Toshiba has already selected a preferred bidder that comprises a group of Japanese government entities, Innovation Network Corp of Japan, the Development Bank of Japan and private equity player, Bain Capital, as its primary choice for the sale of the chip unit. The preferred group is being supported by the Japanese government which wants to keep the semiconductor business within Japanese borders and under locally owned control (at least in the majority).
Investors on both sides would be better off not expecting a quick resolution to the stalemate between Toshiba and Western Digital given this new lawsuit. Toshiba is citing interference on the part of Western Digital and also claiming that Western Digital will face antitrust issues if it wins the Toshiba chip business, given that Western already owns Sandisk.
The point is well made, however, in my opinion, that is not for Toshiba to decide. Let the antitrust authorities deal with that issue.

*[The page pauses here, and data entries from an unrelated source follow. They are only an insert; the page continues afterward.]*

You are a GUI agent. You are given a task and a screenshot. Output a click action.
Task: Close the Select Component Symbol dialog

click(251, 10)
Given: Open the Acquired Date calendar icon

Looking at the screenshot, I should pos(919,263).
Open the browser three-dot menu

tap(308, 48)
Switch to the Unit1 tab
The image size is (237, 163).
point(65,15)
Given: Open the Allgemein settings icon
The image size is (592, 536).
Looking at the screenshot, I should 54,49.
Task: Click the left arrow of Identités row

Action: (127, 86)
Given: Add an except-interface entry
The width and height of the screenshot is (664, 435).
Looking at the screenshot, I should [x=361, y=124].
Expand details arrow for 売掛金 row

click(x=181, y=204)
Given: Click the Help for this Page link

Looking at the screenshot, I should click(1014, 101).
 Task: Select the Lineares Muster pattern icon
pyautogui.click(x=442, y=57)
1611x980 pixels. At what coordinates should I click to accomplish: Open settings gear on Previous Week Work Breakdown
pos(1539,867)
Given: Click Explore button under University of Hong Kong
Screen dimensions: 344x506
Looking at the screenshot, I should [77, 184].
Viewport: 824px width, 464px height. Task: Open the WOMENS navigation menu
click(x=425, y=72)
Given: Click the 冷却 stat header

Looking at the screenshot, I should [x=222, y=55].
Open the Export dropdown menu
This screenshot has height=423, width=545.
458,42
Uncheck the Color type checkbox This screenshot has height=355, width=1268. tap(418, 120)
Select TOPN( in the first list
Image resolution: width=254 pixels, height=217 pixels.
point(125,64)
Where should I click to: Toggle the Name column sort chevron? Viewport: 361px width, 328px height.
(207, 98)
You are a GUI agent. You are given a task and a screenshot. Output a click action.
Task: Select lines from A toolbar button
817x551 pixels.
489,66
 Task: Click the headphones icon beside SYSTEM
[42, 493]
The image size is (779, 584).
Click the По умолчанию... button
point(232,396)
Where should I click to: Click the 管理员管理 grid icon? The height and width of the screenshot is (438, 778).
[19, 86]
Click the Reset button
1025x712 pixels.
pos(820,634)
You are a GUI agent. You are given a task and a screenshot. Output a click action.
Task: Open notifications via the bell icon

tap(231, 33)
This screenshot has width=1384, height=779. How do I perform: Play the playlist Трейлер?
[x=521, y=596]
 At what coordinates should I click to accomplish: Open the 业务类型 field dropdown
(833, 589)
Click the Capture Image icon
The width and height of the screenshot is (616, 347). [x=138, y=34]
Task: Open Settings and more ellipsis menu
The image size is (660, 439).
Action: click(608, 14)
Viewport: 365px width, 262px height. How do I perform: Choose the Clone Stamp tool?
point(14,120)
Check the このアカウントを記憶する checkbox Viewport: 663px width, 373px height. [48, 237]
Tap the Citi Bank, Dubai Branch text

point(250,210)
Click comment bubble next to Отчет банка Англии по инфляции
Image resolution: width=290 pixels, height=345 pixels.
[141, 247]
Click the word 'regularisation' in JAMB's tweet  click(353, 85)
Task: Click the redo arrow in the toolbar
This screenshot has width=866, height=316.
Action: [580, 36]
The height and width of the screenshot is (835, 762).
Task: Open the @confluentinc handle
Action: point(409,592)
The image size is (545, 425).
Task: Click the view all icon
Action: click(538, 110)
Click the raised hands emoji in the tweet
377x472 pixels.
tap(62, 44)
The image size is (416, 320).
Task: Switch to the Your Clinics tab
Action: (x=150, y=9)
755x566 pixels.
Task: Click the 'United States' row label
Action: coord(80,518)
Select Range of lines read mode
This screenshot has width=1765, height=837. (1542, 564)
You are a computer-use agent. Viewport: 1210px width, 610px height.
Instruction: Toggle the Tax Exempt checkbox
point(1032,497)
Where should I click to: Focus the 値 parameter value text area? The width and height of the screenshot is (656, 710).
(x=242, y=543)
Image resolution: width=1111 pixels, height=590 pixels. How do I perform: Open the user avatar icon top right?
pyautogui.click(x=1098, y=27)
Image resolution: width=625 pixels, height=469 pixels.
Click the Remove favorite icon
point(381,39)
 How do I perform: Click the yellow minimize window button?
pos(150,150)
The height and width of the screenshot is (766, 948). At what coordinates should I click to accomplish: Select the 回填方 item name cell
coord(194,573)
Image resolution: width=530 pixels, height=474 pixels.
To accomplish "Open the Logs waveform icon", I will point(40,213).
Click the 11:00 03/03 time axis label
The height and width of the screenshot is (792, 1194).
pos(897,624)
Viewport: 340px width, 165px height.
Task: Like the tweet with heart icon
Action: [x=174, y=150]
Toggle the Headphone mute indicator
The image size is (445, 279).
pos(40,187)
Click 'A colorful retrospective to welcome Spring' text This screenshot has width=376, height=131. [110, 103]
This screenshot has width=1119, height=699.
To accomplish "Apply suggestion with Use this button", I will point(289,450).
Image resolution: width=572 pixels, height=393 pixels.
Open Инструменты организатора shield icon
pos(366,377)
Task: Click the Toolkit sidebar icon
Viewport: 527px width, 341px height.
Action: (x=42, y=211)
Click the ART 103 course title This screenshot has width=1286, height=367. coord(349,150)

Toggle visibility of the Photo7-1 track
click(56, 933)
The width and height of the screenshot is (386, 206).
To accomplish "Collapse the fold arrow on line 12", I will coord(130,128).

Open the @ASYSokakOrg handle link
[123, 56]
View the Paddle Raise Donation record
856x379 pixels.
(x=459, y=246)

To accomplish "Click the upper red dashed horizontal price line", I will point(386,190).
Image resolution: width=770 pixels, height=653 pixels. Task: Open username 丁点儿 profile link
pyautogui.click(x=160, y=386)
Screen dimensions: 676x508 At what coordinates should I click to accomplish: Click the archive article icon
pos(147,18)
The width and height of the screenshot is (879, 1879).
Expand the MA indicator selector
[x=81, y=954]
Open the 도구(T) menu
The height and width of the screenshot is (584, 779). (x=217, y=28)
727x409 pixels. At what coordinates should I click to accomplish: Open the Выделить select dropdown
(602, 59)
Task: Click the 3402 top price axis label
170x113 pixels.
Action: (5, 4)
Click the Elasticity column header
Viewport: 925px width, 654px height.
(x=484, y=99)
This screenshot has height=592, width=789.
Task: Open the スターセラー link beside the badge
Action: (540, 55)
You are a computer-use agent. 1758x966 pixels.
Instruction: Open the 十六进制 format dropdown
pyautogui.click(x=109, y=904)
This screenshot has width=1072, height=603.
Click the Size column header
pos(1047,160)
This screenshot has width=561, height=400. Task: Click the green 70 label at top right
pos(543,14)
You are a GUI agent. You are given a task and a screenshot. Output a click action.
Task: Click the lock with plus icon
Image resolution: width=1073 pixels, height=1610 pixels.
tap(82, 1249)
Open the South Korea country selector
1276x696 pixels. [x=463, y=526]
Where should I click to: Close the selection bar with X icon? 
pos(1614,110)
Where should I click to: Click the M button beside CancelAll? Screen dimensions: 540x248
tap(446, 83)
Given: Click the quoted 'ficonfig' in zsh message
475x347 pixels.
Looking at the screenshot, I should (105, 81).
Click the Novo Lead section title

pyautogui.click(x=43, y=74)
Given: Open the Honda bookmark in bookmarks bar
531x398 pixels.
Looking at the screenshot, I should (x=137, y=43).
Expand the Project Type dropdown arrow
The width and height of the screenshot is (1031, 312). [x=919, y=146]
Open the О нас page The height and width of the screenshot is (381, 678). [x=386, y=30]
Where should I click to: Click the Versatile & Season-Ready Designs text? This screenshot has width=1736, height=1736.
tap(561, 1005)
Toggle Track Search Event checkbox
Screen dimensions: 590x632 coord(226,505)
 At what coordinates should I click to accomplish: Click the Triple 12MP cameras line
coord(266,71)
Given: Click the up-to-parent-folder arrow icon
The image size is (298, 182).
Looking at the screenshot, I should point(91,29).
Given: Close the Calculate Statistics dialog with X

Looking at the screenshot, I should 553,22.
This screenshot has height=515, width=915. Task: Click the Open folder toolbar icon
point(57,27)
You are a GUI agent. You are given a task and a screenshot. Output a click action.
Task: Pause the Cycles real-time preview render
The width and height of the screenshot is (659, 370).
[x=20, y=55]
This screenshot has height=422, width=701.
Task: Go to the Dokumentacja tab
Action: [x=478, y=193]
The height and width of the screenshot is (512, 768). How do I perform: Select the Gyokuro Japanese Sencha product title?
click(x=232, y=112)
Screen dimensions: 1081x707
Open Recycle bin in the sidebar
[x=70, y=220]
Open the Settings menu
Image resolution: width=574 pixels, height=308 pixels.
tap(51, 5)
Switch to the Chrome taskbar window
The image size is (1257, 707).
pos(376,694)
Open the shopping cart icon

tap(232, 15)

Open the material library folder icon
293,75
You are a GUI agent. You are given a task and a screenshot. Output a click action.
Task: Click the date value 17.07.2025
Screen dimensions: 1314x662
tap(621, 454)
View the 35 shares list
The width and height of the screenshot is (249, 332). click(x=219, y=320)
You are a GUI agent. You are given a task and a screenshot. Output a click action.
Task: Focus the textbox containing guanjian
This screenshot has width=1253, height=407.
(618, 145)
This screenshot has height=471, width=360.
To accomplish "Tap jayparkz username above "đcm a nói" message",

Just yesterday, Western Digital had resubmitted a bid for the chip unit and has said that Toshiba is in breach of joint venture contracts it has signed with Sandisk (owned by Western Digital). Western Digital is also seeking an injunction from U.S. courts to prevent any sale from going through without its consent. That hearing is set for July 14.
In addition, Western Digital has also said that the two Japanese government affiliates will be invited to be part of the group being put together by the company.
Any prospective buyer including the preferred bidder (two Japanese government affiliates and Bain Capital) will be hesitant to sign a deal given the many entanglements between Toshiba and Western Digital which have now only worsened with the lawsuit filed by Toshiba.
Toshiba CEO, Satoshi Tsunakawa, stated, "It is taking the time to smooth out differences in opinion among members of the consortium." Tsunakawa also has said that the Western Digital offer is too low although that has not been confirmed.
If that is the case, then Toshiba can't be blamed for taking the most money that is on the table gave their own major money issues, thanks to the Westinghouse nuclear unit fiasco.
An ugly spat is now turning into an ugly mess and could serve as an overhang for any further meaningful appreciation on Western Digital shares.
Not only is the saga between Western Digital and Toshiba far from over but an ugly spat is now turning into a rancid mess.
Shareholders in Western Digital could be looking at a long drawn-out legal battle between the two partners. Maybe a swap into Micron could be worth a look.